- Born: 1921 Munich, Germany
- Died: 2011 (aged 89–90)
- Education: Saint Martins School of Art
- Known for: Painting

= Hanna Weil =

German-born British artist

Hanna Weil (1921–2011) was a German-born British artist, notable as a painter and teacher.

==Biography==
Weil was born in Munich in 1921 and, after her family, who were Jewish, moved to England in 1932 to escape the establishment of Nazi Germany, she attended the North London Collegiate School. From 1940 to 1943 Weil studied at Saint Martins School of Art in central London and then taught at the Hammersmith School of Art from 1945 to 1948. While working at Hammersmith, Weil also began teaching at Saint Martin's and continued in that role until 1987. While teaching Weil continued to paint, often creating landscapes and cityscapes with a somewhat distorted perspective.
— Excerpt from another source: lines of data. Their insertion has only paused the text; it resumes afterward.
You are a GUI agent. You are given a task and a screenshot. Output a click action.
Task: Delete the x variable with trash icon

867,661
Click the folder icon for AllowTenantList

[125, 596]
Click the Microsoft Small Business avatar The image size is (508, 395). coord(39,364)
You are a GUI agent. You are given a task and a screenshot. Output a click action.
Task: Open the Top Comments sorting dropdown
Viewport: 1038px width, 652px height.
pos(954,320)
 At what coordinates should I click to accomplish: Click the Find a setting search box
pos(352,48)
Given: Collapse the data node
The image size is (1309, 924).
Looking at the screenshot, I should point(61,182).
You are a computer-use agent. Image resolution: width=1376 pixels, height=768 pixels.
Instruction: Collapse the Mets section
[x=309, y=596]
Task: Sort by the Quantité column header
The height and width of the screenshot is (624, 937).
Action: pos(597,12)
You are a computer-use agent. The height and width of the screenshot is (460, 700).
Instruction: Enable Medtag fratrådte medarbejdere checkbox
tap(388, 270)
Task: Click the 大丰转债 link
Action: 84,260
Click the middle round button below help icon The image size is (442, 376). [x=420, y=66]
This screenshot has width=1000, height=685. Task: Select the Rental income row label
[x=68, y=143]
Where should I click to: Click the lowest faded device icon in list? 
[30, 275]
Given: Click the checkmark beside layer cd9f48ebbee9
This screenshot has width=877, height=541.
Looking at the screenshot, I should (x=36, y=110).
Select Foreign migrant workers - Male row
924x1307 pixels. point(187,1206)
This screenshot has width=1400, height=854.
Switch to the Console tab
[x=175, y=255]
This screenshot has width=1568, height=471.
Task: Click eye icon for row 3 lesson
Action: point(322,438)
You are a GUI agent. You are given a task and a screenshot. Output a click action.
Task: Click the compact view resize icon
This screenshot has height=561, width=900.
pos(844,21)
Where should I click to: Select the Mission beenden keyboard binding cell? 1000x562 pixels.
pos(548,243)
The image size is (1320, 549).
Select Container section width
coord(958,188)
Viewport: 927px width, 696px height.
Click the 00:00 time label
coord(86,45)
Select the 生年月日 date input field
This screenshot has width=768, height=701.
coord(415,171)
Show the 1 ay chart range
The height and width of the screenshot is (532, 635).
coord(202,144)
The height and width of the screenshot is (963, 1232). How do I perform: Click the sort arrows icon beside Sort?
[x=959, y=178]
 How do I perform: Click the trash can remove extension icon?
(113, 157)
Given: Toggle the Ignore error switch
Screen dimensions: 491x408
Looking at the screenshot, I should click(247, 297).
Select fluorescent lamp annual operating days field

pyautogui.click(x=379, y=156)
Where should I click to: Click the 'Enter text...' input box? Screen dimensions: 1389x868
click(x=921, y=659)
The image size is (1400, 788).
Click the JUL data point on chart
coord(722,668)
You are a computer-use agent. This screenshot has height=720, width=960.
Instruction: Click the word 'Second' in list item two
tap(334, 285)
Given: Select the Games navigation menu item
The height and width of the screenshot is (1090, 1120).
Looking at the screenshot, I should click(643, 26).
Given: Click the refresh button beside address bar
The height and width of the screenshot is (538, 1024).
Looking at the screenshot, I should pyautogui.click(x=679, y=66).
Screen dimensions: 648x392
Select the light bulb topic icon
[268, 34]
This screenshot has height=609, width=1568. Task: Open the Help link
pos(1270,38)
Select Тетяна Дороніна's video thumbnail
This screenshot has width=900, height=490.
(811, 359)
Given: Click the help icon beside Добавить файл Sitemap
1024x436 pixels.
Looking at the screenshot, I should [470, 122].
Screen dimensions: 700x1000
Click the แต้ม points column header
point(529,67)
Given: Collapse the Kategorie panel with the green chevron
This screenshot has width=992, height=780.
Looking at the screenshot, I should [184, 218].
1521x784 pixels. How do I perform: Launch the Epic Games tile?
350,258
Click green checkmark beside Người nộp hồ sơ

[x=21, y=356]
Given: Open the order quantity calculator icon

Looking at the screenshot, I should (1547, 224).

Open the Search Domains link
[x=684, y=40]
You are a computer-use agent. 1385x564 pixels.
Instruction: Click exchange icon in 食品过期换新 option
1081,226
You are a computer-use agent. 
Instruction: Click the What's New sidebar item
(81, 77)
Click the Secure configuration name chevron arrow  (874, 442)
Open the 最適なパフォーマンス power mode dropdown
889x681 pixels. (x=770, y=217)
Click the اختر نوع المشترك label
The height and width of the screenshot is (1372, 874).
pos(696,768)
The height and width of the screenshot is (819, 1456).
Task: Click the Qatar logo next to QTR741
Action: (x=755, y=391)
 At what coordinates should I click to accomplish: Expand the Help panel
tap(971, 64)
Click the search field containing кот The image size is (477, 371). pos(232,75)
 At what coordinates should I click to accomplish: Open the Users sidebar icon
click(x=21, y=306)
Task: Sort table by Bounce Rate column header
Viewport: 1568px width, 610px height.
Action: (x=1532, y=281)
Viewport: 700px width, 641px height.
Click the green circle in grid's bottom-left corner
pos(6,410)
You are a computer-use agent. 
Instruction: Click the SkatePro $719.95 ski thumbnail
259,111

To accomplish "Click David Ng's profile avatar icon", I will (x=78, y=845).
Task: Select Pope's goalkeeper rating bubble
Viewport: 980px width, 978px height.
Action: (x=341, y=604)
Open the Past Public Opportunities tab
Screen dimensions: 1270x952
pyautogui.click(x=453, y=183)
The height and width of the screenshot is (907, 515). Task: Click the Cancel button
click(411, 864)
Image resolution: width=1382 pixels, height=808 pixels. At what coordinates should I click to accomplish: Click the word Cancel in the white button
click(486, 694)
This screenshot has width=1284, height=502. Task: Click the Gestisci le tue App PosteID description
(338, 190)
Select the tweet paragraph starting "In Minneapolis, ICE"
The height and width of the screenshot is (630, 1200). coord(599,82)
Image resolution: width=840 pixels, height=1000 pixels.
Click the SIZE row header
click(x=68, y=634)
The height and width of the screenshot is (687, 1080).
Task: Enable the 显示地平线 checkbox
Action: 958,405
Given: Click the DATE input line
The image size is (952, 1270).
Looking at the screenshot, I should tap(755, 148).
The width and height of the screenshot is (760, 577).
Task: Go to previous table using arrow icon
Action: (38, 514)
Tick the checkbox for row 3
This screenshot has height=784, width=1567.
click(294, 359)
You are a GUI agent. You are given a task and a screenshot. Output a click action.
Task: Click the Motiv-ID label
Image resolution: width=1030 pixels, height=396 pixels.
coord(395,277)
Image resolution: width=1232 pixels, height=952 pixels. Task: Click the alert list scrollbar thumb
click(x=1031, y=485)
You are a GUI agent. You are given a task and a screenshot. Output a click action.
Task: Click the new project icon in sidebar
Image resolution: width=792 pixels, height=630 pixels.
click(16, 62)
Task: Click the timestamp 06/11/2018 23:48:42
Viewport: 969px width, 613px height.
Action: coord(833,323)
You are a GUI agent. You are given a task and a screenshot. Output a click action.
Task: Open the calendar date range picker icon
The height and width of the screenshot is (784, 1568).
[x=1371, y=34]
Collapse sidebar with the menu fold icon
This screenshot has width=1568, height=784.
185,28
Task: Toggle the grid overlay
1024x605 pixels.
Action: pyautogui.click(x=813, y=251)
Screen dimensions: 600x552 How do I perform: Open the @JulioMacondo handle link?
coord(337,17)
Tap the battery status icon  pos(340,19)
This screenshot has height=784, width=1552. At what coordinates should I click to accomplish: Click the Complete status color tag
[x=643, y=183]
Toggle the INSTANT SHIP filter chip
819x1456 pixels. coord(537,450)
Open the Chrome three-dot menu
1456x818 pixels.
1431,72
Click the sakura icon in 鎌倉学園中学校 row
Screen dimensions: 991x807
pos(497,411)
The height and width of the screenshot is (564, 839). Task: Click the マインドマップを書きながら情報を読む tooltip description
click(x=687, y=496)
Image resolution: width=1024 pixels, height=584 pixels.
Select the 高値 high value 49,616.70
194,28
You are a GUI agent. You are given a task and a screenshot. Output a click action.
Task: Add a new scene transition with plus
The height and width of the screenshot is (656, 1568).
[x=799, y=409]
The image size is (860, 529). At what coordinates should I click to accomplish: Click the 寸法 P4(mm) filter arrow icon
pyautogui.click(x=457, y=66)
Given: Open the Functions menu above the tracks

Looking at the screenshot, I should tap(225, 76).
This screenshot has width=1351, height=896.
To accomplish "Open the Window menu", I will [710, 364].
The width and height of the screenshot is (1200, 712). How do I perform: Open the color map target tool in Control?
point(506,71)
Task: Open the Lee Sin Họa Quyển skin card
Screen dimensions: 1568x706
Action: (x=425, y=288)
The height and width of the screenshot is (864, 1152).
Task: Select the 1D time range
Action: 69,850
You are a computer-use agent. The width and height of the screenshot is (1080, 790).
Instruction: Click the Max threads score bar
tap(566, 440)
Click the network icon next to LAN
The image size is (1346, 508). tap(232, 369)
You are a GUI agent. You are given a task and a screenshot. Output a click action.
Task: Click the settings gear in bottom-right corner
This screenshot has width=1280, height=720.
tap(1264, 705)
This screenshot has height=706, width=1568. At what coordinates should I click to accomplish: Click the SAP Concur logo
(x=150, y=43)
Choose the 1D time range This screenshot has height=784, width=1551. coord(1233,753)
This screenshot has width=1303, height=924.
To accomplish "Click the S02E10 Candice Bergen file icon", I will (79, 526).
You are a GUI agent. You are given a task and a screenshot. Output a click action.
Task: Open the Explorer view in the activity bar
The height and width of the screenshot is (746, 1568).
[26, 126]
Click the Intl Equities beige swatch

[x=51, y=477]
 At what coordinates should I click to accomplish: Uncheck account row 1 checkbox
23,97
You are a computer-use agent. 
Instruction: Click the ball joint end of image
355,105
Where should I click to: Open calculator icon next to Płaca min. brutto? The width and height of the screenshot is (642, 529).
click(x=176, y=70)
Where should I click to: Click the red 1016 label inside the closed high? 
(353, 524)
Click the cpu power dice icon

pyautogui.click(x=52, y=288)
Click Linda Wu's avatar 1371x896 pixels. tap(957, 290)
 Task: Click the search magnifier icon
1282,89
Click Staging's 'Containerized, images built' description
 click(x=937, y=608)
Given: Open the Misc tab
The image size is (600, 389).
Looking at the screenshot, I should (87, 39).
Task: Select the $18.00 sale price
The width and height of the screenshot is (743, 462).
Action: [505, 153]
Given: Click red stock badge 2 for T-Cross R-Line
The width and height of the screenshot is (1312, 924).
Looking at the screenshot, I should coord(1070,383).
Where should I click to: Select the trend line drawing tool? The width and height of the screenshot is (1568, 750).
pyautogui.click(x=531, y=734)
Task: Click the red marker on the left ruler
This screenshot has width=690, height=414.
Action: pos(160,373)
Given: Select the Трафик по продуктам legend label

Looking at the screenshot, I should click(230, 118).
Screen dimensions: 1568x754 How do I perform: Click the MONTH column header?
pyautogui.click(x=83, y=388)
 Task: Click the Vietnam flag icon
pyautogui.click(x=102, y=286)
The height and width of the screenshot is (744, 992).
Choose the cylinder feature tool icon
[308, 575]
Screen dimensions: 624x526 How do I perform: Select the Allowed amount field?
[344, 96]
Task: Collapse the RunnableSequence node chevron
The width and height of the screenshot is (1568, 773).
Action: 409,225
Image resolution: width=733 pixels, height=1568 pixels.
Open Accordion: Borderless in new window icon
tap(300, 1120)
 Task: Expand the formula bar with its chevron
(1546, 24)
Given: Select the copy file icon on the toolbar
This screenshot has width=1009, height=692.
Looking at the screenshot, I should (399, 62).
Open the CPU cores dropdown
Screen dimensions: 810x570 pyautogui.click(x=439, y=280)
She exhibited paintings at the Royal Academy in London and with commercial galleries, notably the Leicester Galleries and the Trafford Gallery. Between 1962 and 1964 Weil created a number of posters for London Transport, including designs promoting Hampton Court Palace and the Festival of the City of London. Both the London Transport Museum and the Victoria and Albert Museum hold examples of these designs.

Weil married the engineer and metallurgist Rudolf Strauss (1913-2001) and the couple lived at Hampstead in north London.